Entretien avec Céline Dargent, expert-comptable et commissaire aux comptes associée, Sadec Akelys.
Après le premier confinement du printemps 2020 qui a empêché les boutiques de vider leurs stocks, les commerçants se sont retrouvés avec un nombre inhabituel d’invendus. Une situation inédite qui a encore été aggravée par le deuxième puis troisième confinement.
A travers un décret du 14 mai 2021, une aide aux stocks a été versée automatiquement le 25 mai dernier. Pour qui ? Pour quoi ? Tout commerçant ayant bénéficié du fonds de solidarité de novembre a reçu l’aide équivalente à 80 % de ce même fonds, soit au maximum 8 000 euros. Pour en bénéficier, aucune démarche à effectuer, l’aide était automatiquement versée selon le code APE 47 attribué par l’Insee selon l’activité de la boutique, le chiffre 47 correspondant au commerce de détail.
Tous les commerçants sont-ils logés à la même enseigne ?
Non.
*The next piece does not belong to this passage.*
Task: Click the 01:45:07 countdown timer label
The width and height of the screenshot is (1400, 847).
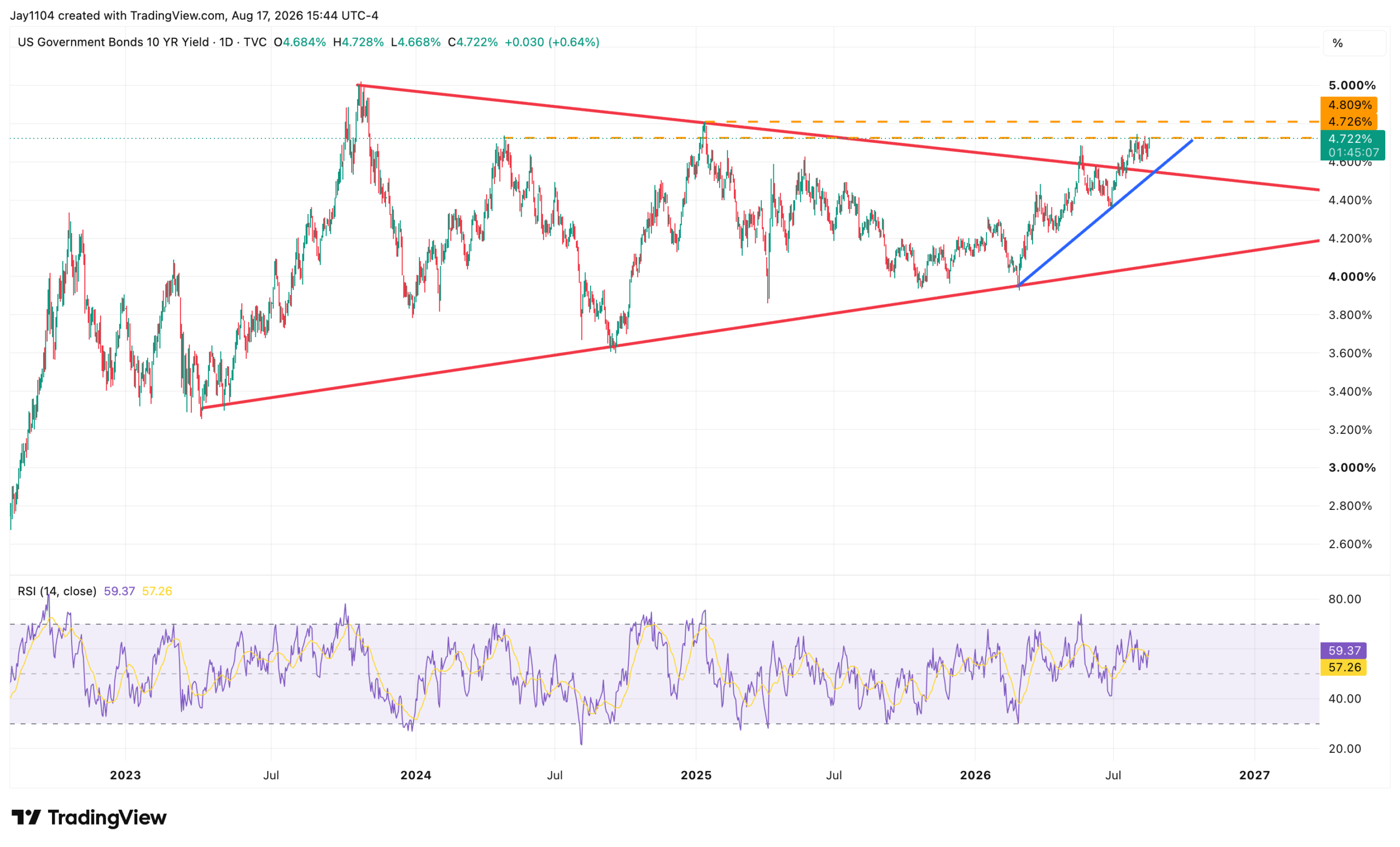Action: 1352,153

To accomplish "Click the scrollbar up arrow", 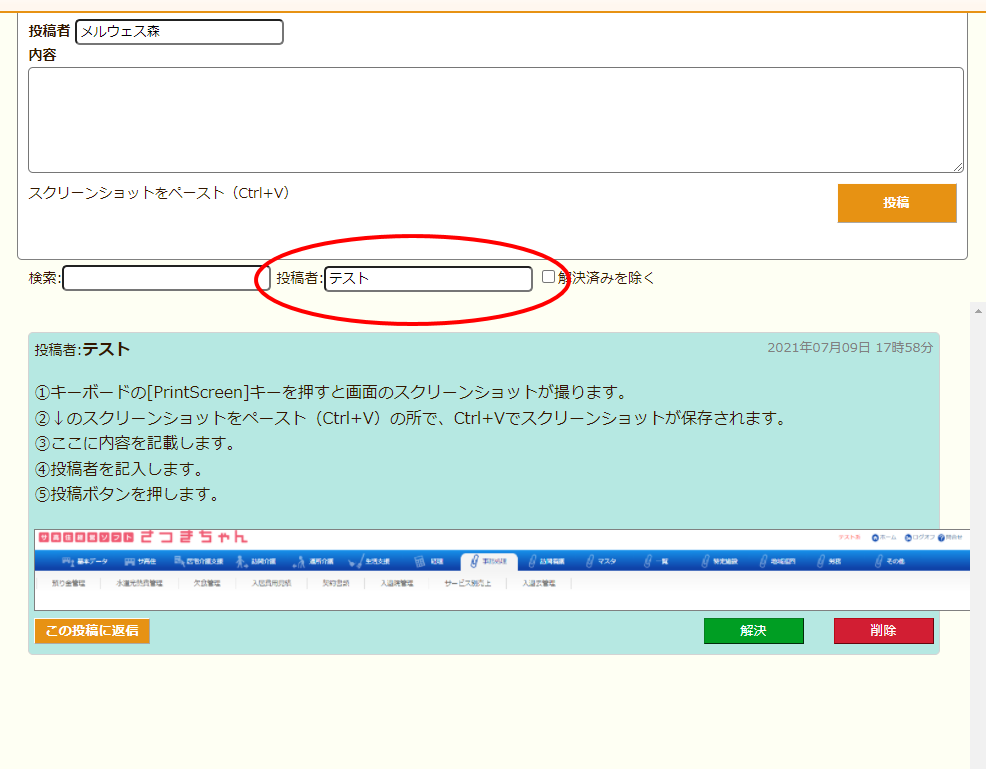I will [x=977, y=311].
Et c’est bien là le problème car post-confinement on note des disparités parmi les commerces selon trois grandes typologies de bilans post-Covid. Ceux qui ont fait de la crise une opportunité et ont su digitaliser leur offre en misant sur les réseaux sociaux et qui ont connu un grand succès, renforcé par le click and collect. Ceux qui ont bénéficié d’un effet d’aubaine, les boutiques avec beaucoup de passage par exemple, situées en centre-ville, elles ont pu tirer leur épingle du jeu grâce à leur visibilité et à la mise en place du click and collect voire à l’organisation de rendez-vous privés pour venir retirer des articles. Ces derniers ont réussi à plus ou moins stabiliser leur chiffre d’affaires. Enfin, ceux qui au contraire ont tout perdu à cause de l’impossibilité de recevoir du public en boutique physique ou de mettre en place de la vente à distance, c’est notamment le cas des vendeurs sur les marchés. Cependant, quoi qu’il en soit, une grande majorité des commerçants ont perdu jusqu’à dix points de marges.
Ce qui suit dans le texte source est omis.